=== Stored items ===
-=-=-=-=-
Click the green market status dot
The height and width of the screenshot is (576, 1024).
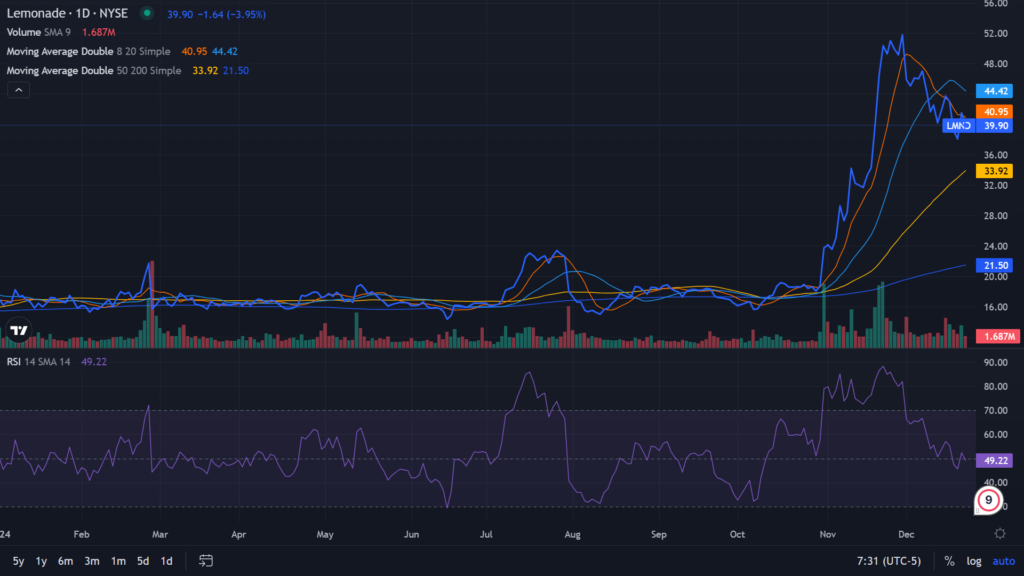click(147, 13)
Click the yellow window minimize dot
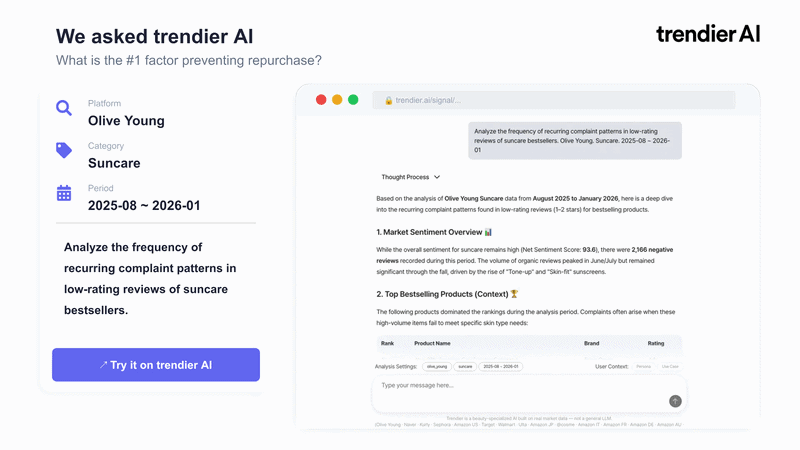The width and height of the screenshot is (800, 450). coord(337,100)
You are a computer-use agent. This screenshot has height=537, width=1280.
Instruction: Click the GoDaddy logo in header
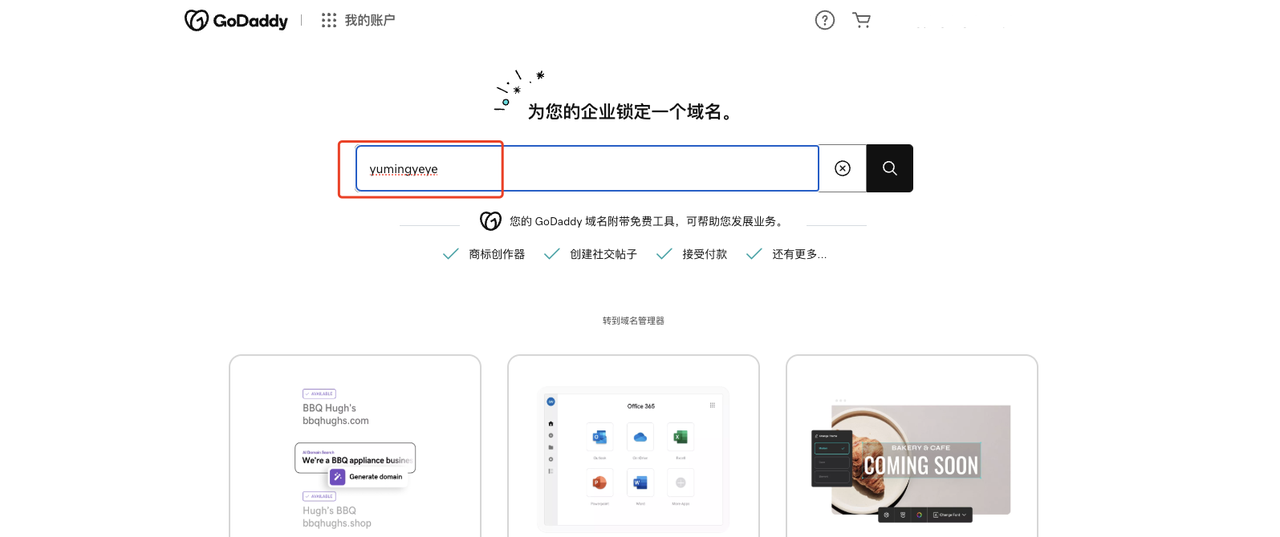coord(236,20)
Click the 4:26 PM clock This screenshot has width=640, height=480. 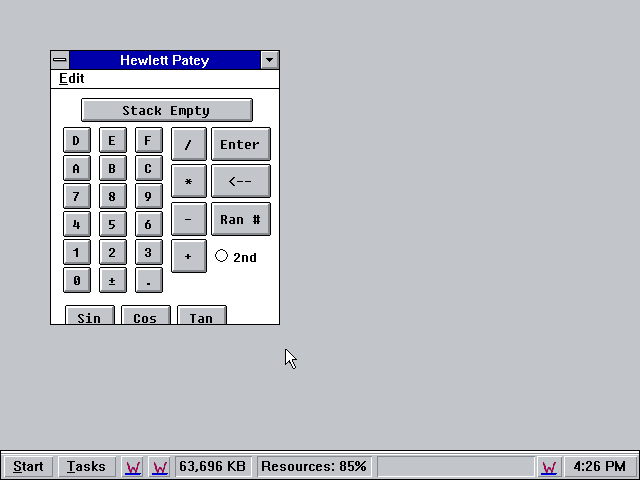600,466
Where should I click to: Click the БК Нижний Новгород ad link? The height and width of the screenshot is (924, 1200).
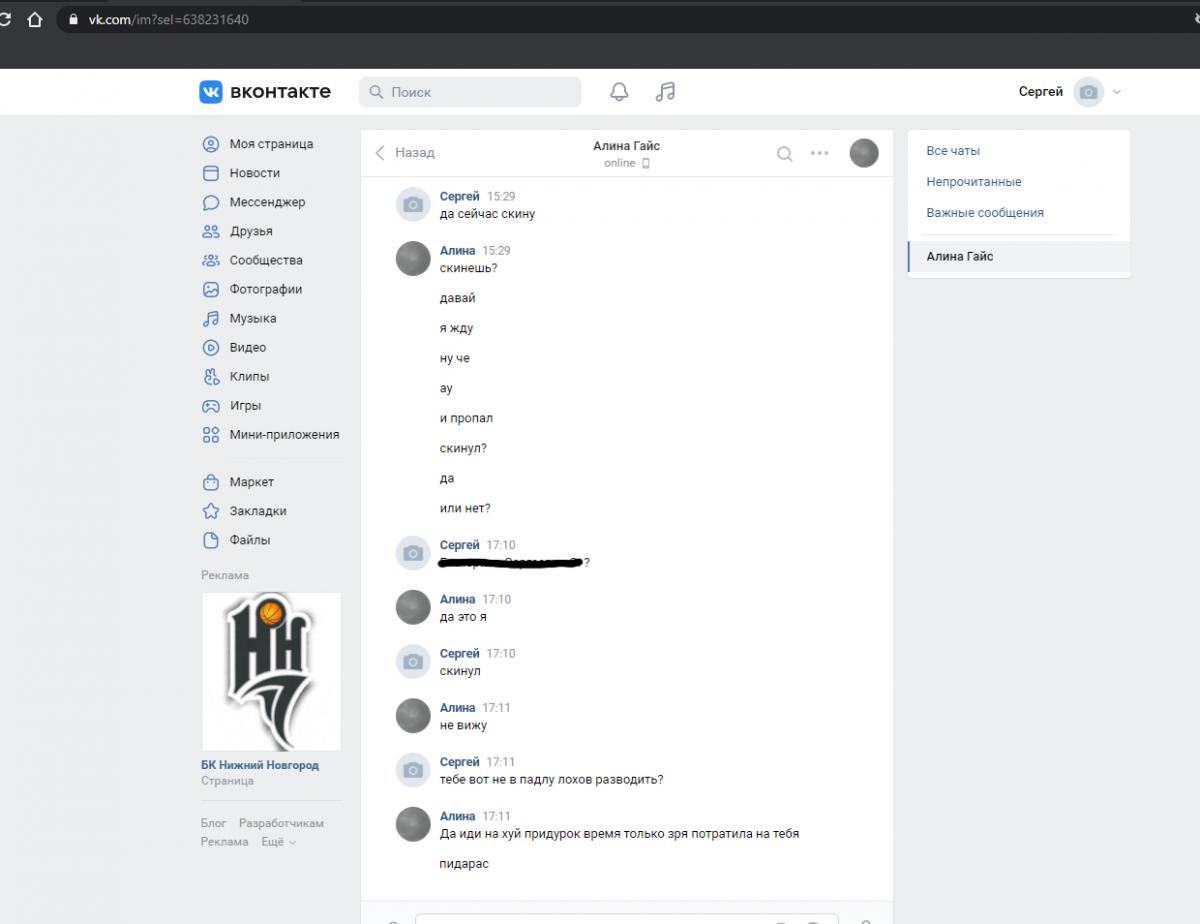pos(260,765)
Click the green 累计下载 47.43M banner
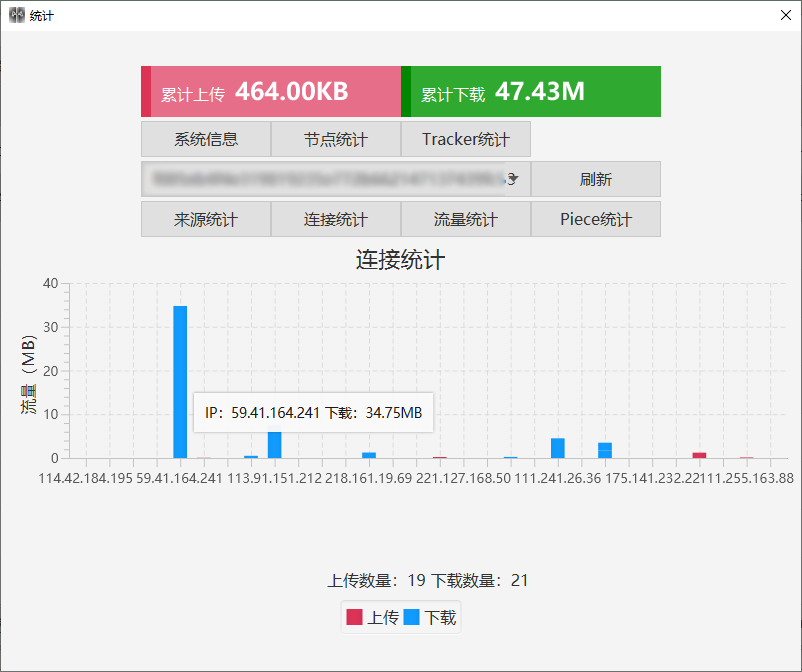The height and width of the screenshot is (672, 802). pos(532,91)
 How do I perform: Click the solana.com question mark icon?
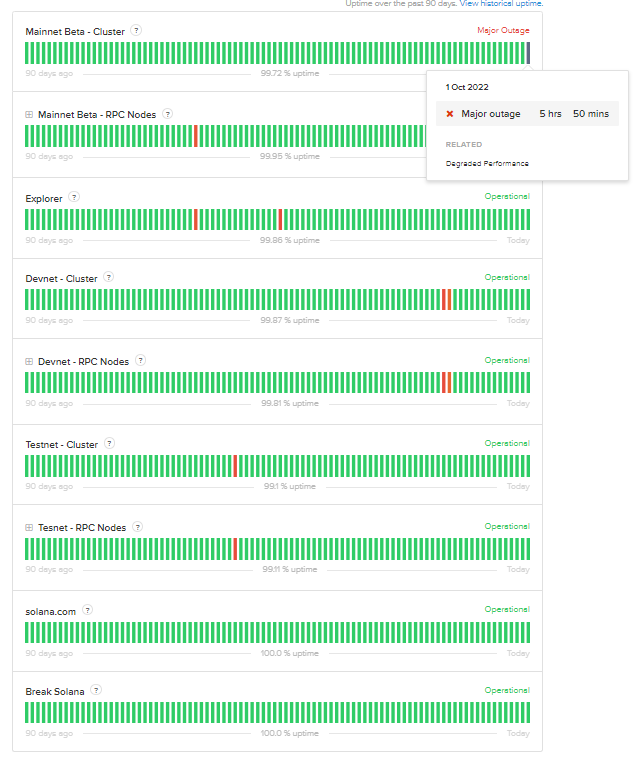(88, 609)
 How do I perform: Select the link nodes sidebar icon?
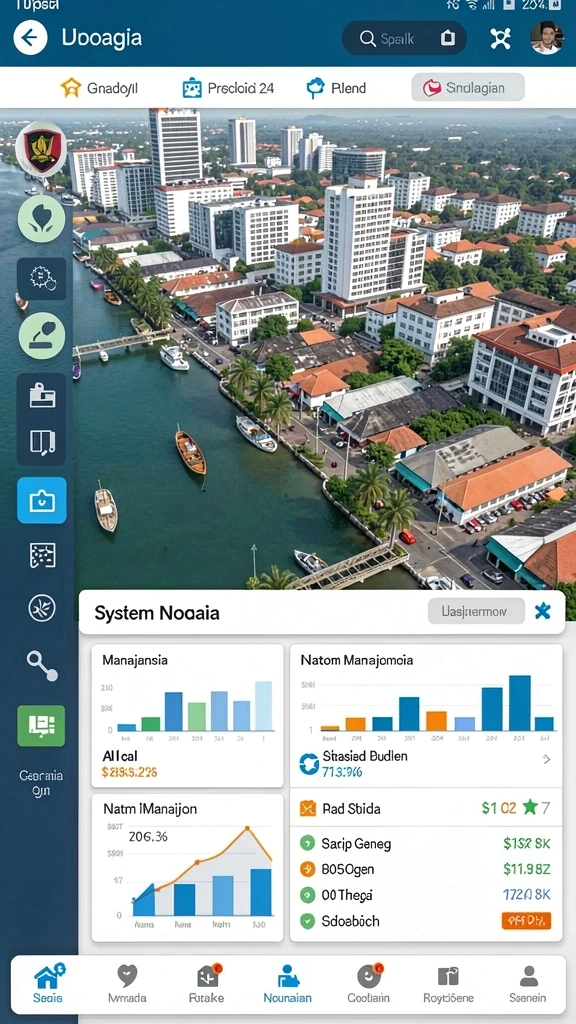tap(42, 665)
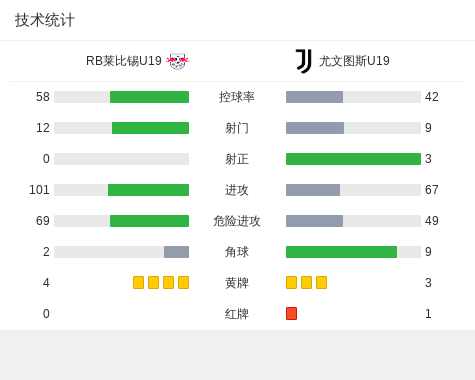Click the Leipzig 进攻 value 101

point(39,190)
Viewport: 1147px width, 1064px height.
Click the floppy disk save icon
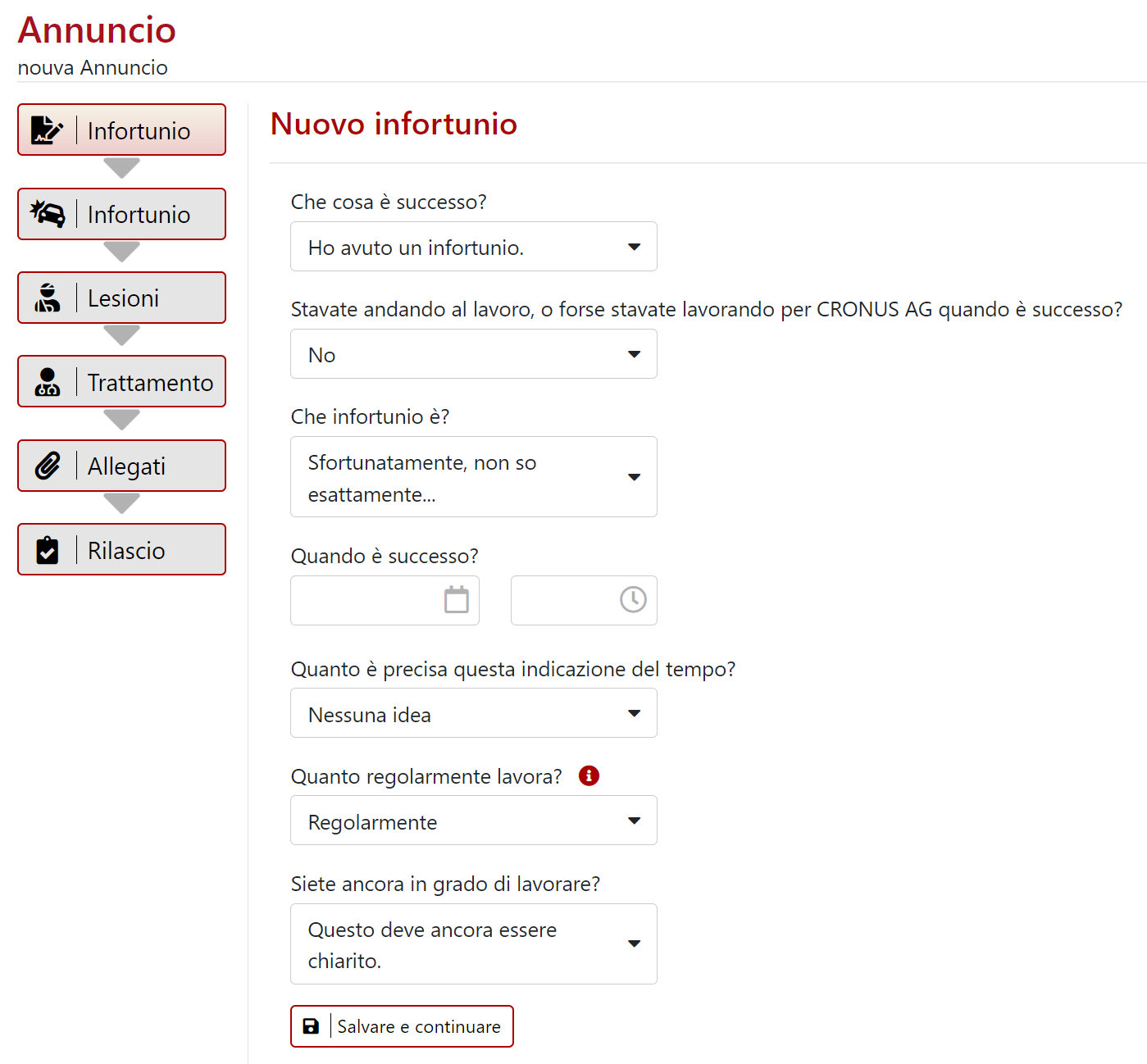(x=312, y=1026)
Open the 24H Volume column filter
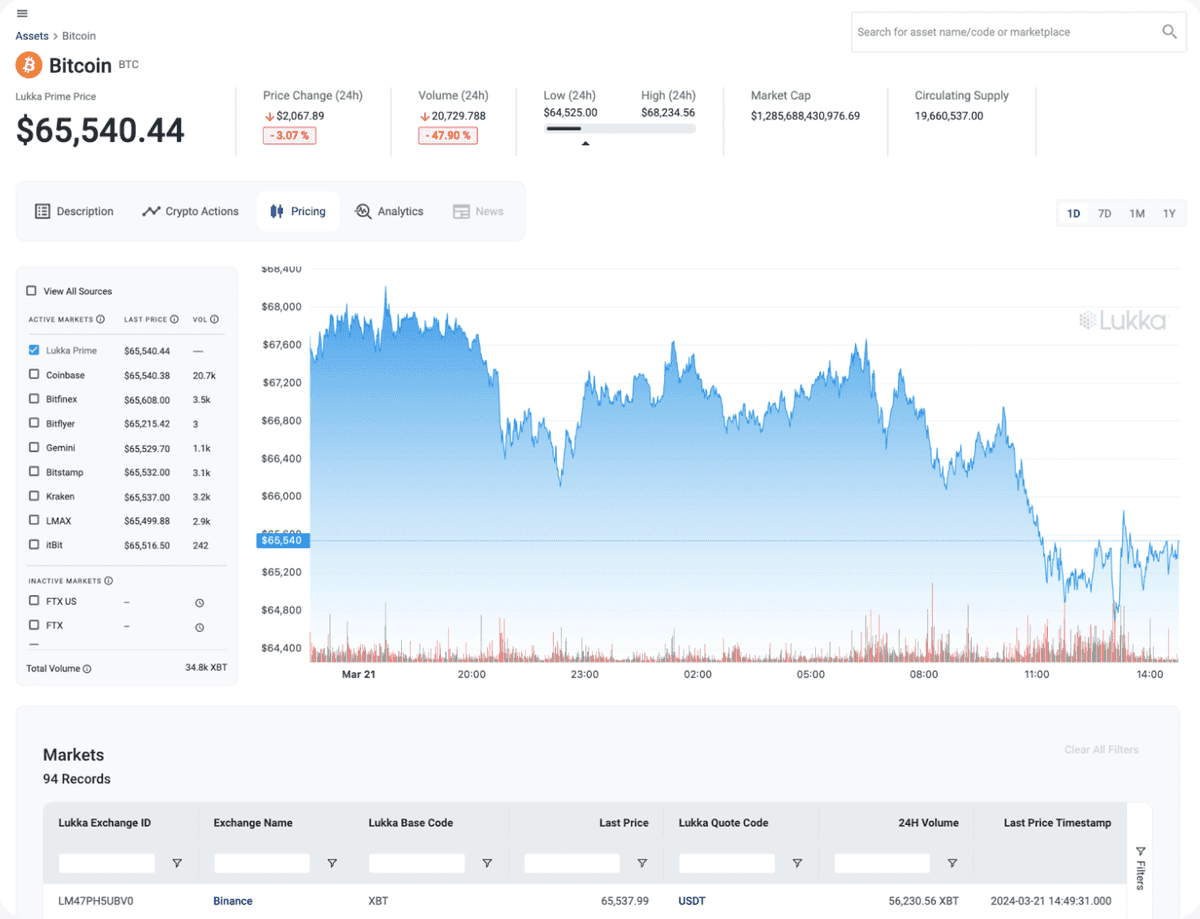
-=-=-=-=-
=== Task statement ===
Print exactly the lines running from the start of the entries above to the line with "You are a computer-use", both included; leave out any pictures.

=== Response box ===
Click the green market status dot
The height and width of the screenshot is (576, 1024).
click(147, 13)
Click the yellow window minimize dot
The width and height of the screenshot is (800, 450). coord(337,100)
You are a computer-use agent. This screenshot has height=537, width=1280.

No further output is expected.